Right now, forces are underway behind the scenes. I would like to think the death of the leader Kim Jong in North Korea was  an angel showed himself to him on a train! LOL Notice that the air is clearer. It is being scrubbed. And the nuclear weaponry has been dismantled. It won't work. All of this is behind the scenes.

From what I understand, 2011 was a year of ramping up the cosmic energy, or vibration, in bits and starts interspersed with time for rest and assimilation. 2012 is going to be a roller coaster ride, followed by one big change after the other. This is normal, natural and healthy for Mother Earth. She gets to graduate with all of us on her to a higher dimension. I have been told I am in the sixth dimension already.    
She is going to the fifth.

I don't feel any different. Except my heart center is very active, and I sense loving energy through it. It resonates, and in resonating I pick up what is good for me and not. My thoughts are different. I don't have time for negativity and fear. And I am telepathic, both sending and receiving messages with others who do not know I have any hand in what they do. I do not judge their thoughts, just make note of them. But when I have a request, for example, I wanted my son to lay down in the back seat and sleep as I drove him to my mother's  before work. He thought it was his idea. I was just glad it got done! As a mother, I am not too fond of the nagging that is a part of parenting.

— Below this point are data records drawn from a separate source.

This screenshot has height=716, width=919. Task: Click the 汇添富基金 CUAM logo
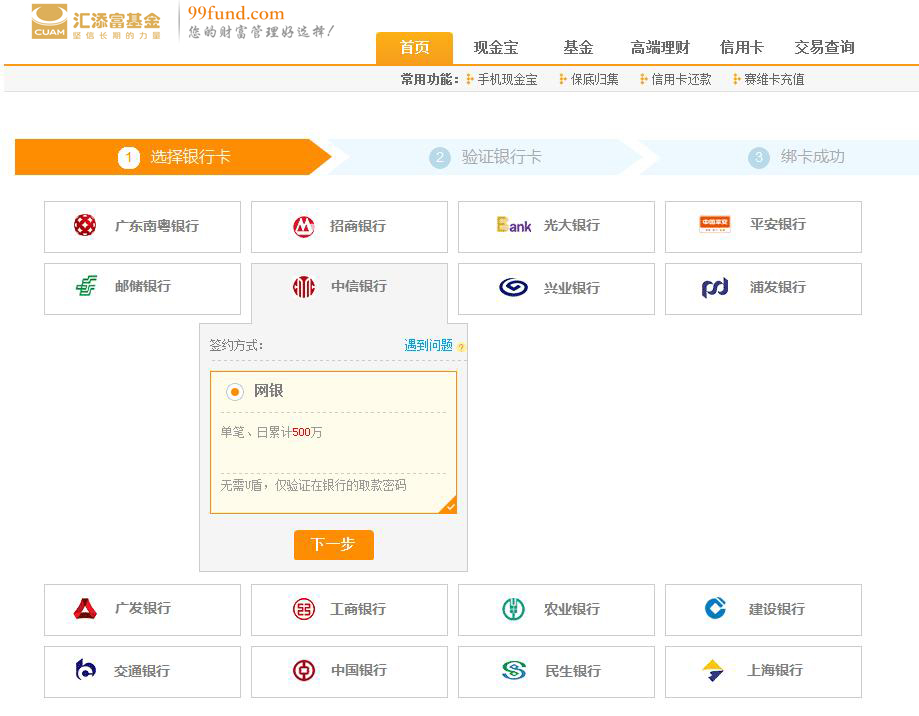(96, 22)
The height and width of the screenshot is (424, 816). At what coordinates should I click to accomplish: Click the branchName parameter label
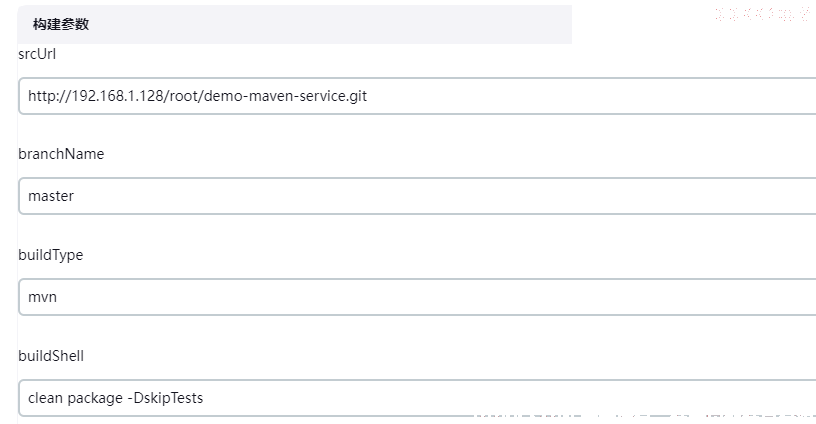click(x=61, y=154)
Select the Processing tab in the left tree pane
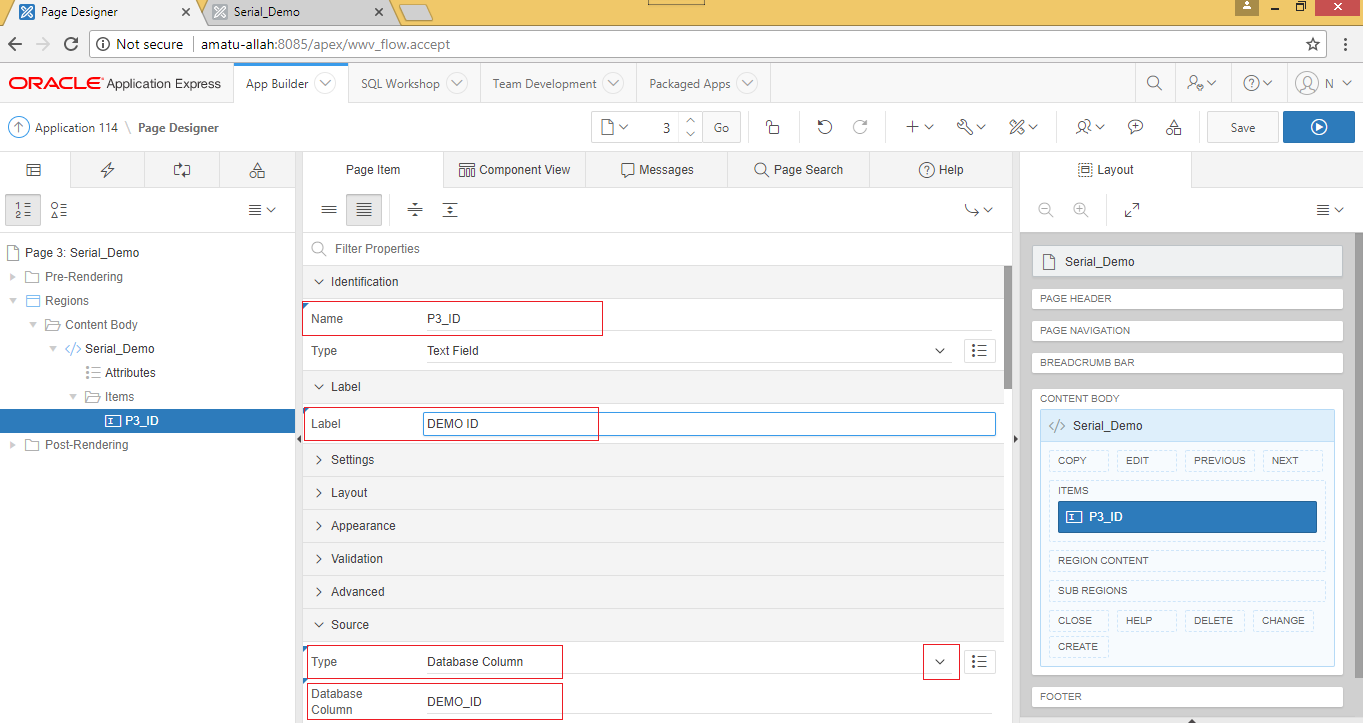This screenshot has height=723, width=1363. tap(181, 169)
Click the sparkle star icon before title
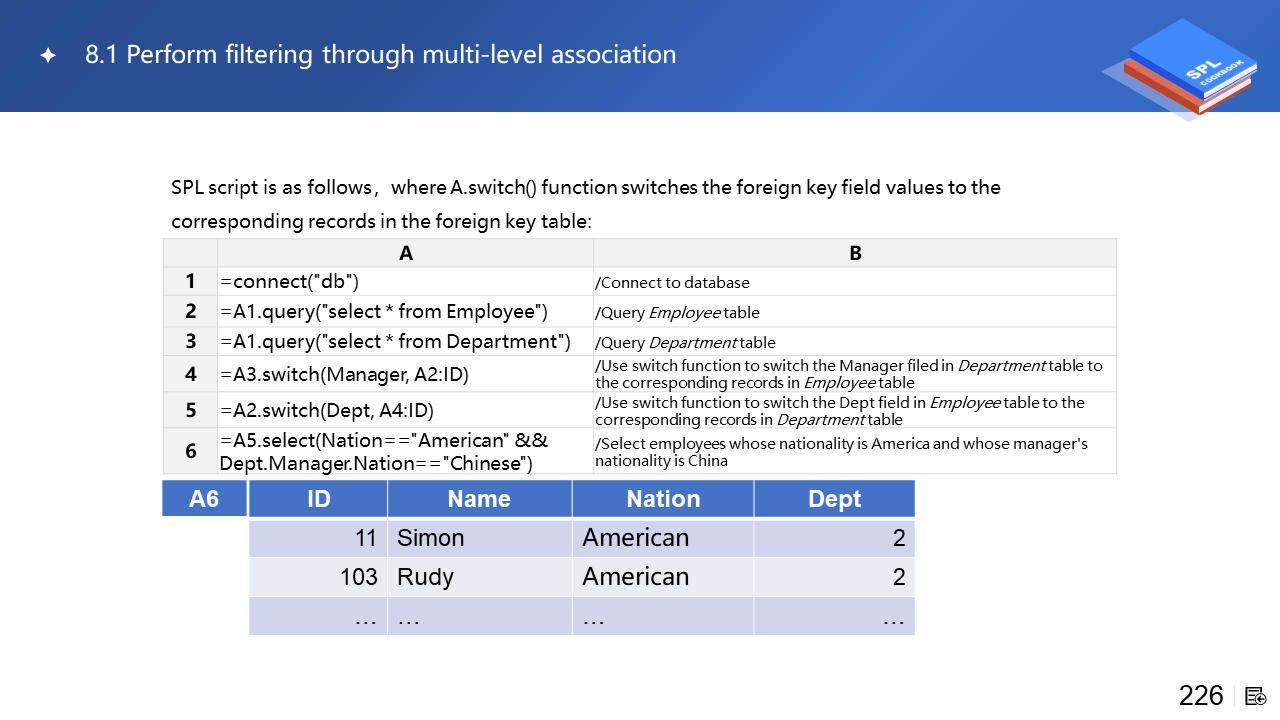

As your vibration starts to rise, you may have some clearing symptoms. Old issues coming up. Malaise, cough, cold.  This is the third dimension baggage getting released so that you can hold a higher frequency. If you did not go through this, the new energy would overwhelm you. Give yourself time to assimilate and rest. And also stay in touch with Nature.

As the video explains, the Mayans are the only ones that survived a pole shift on Earth. Use your heart to protect you. Keep it healthy, alive. And keep your vibration up. Think good thoughts, have an open mind, and know what is coming is going to be hundreds of times better than what we have on Earth now.